:: RECORDS SUPPLIED ::

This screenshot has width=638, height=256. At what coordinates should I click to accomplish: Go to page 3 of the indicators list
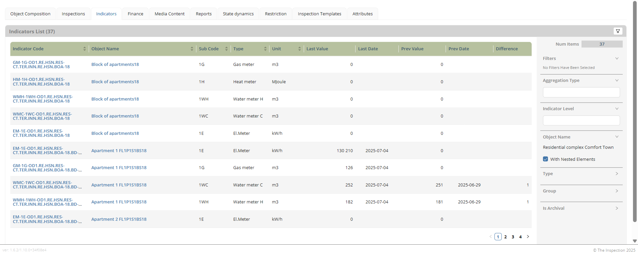[513, 237]
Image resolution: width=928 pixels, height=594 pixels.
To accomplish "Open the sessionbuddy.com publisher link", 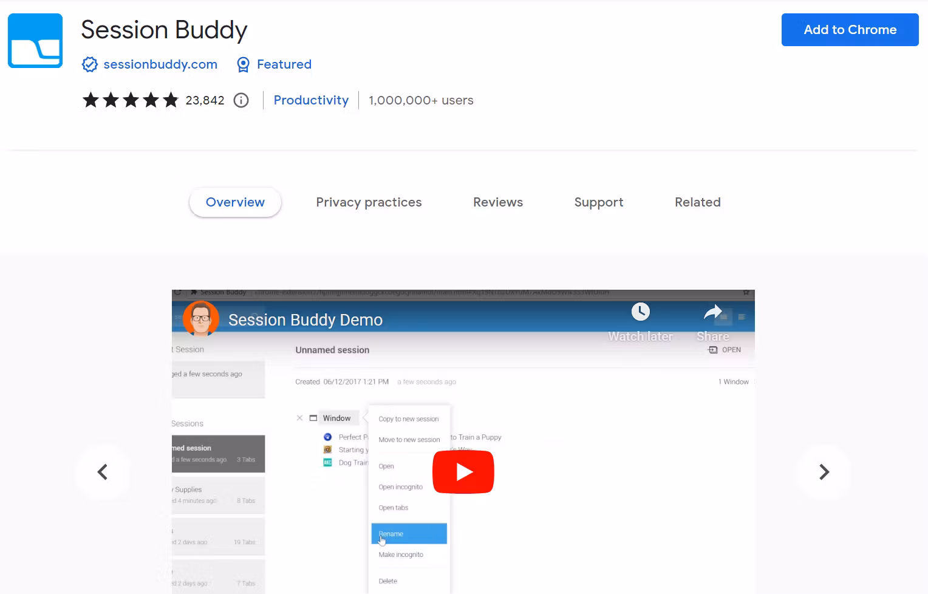I will [x=160, y=64].
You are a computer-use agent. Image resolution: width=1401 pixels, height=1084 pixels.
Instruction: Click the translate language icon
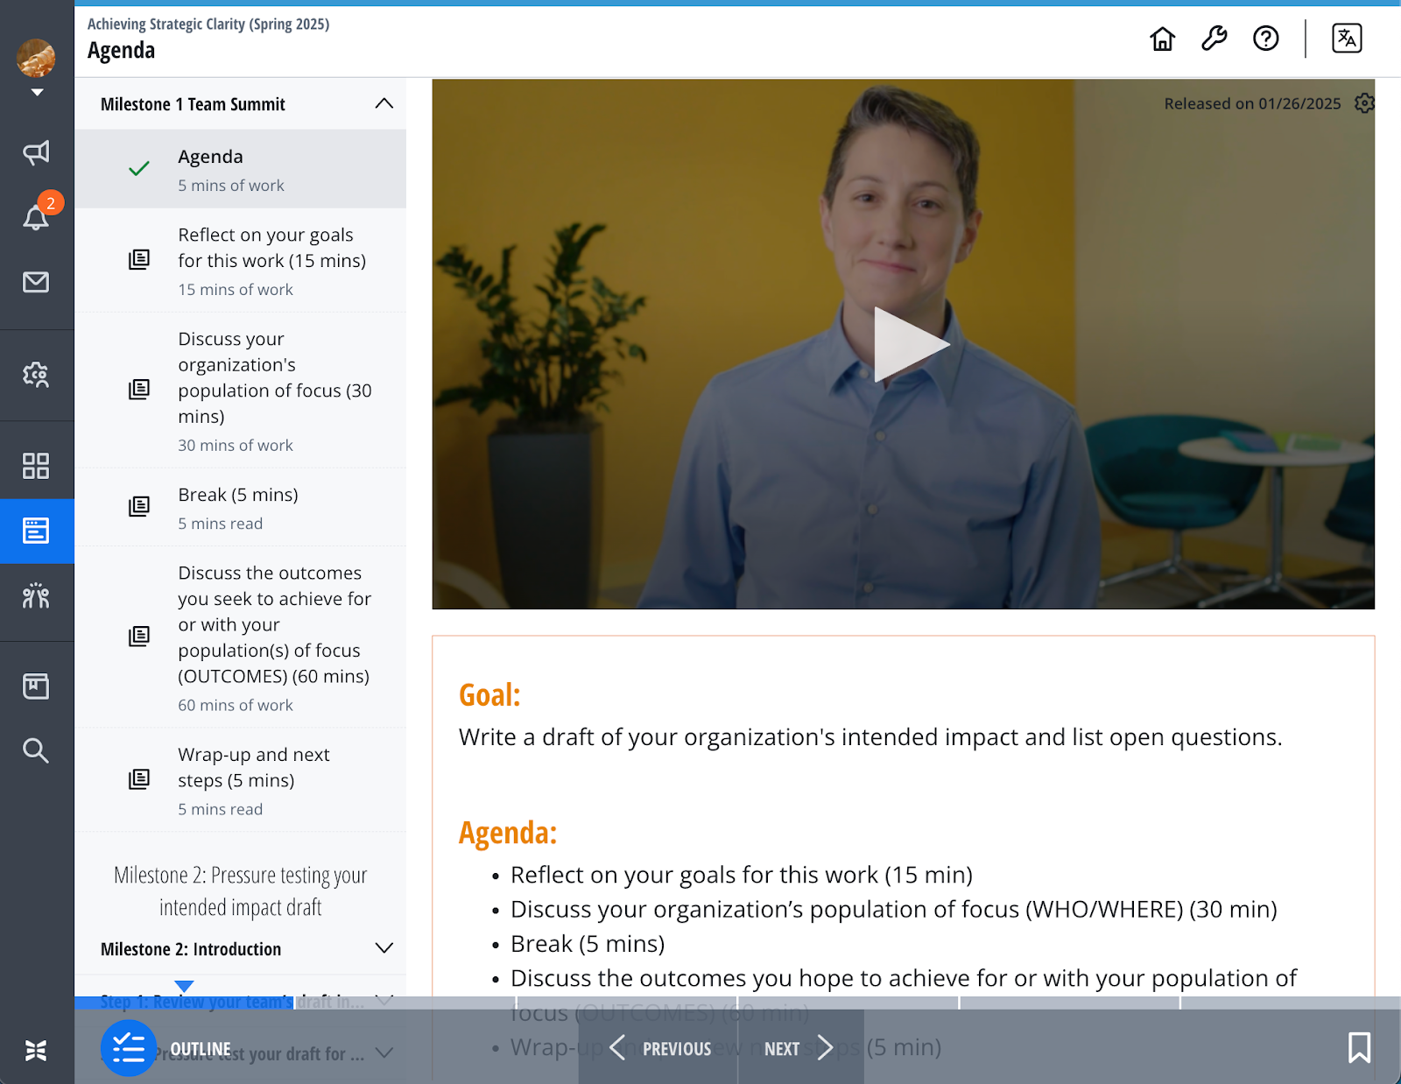(1346, 39)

:::

__AIM__.
How many lines in the rows above contain the string "resolution", with case counting? Reply with the number alone.

__FINAL RESULT__.
2